Taking in the Harvest, also known as Taking in the Rye, is one of the most "radical" expressions of the Cubo-Futurist movement (Gray 150). Though short-lived (lasting perhaps for a year or two), this movement is noteworthy for two main reasons: Cubo-Futurism was a movement unique to Russia. Most of the Russian artists of the period passed through the Cubo-Futurist phase before moving on to completely non-objective art.

Combining elements of French Cubism, Italian Futurism, and Neo-primitivism, Cubo-Futurism was more or less a natural stepping stone for Russian art as it began to free itself of European influences and once again established itself as a leading force in the development of the world art. As one of the most creative and inspired artists of the Russian avant-garde, Malevich was well qualified to become one of the leaders of the Cubo-Futurist movement. Taking in the Harvest expresses particularly well both Malevich's artistic temperament and the essence of the Cubo-Futurism.

Oil on canvas, 72 x 74.5 cm. Stedelijk Museum, Amsterdam.

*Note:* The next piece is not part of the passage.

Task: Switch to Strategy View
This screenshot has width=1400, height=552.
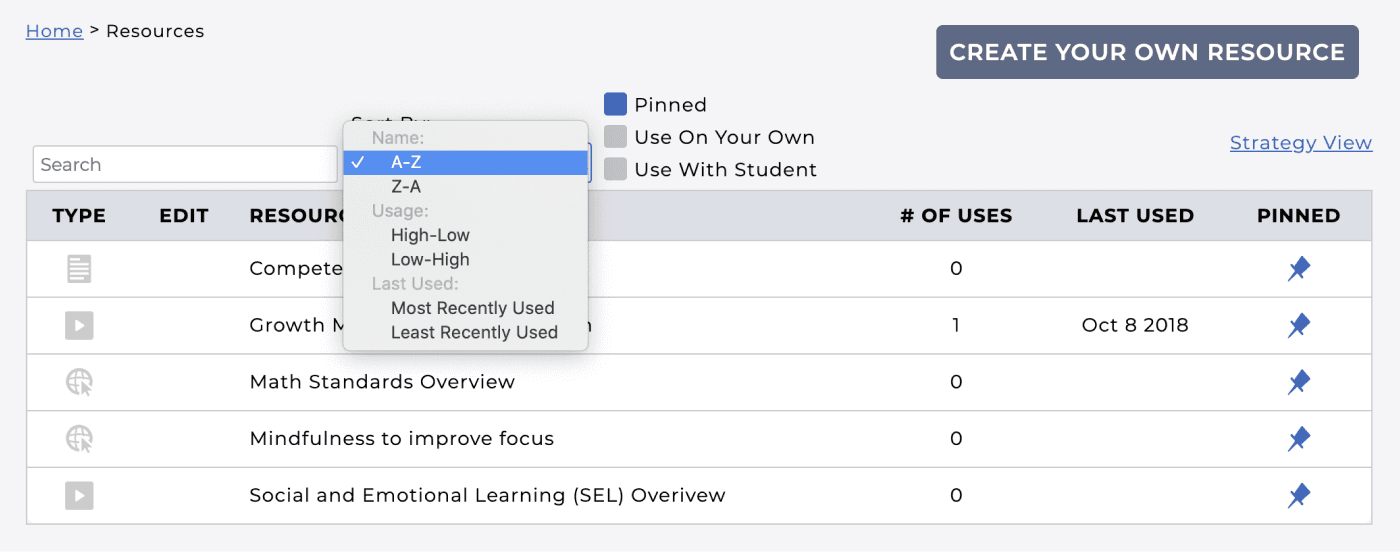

 The color of the painting may be what strikes viewers most forcibly. The unnatural, bright metallic coloring is unexpected and, compared to other works of the time, perhaps a little shocking. If the color isn't surprising enough, however, the geometric quality of the figures certainly is -- at least from a "realistic" point of view. Though the painting is unusual, there is nothing incongruous or inharmonious about its form and composition. In fact, a kind of "Cubo-dynamic rhythm" reigns here; one senses that the figures and the bales of rye depicted on the canvas really belong there. Every movement, every bend of a body, every curve fits -- aesthetically as well as metaphorically. The simplicity of the work is also remarkable and, together with other Russian neo-primitivist paintings, harkens back to folk art and the icon painting tradition. Even the absence of perspective (except as indicated by the scale of figures) is reminiscent of icons. The impetuosity and the energy of Taking in the Harvest promises to propel the Russian avant-garde art in general, and Malevich's work in particular, into the unexplored dimension of abstract or non-representational art. [C.B.]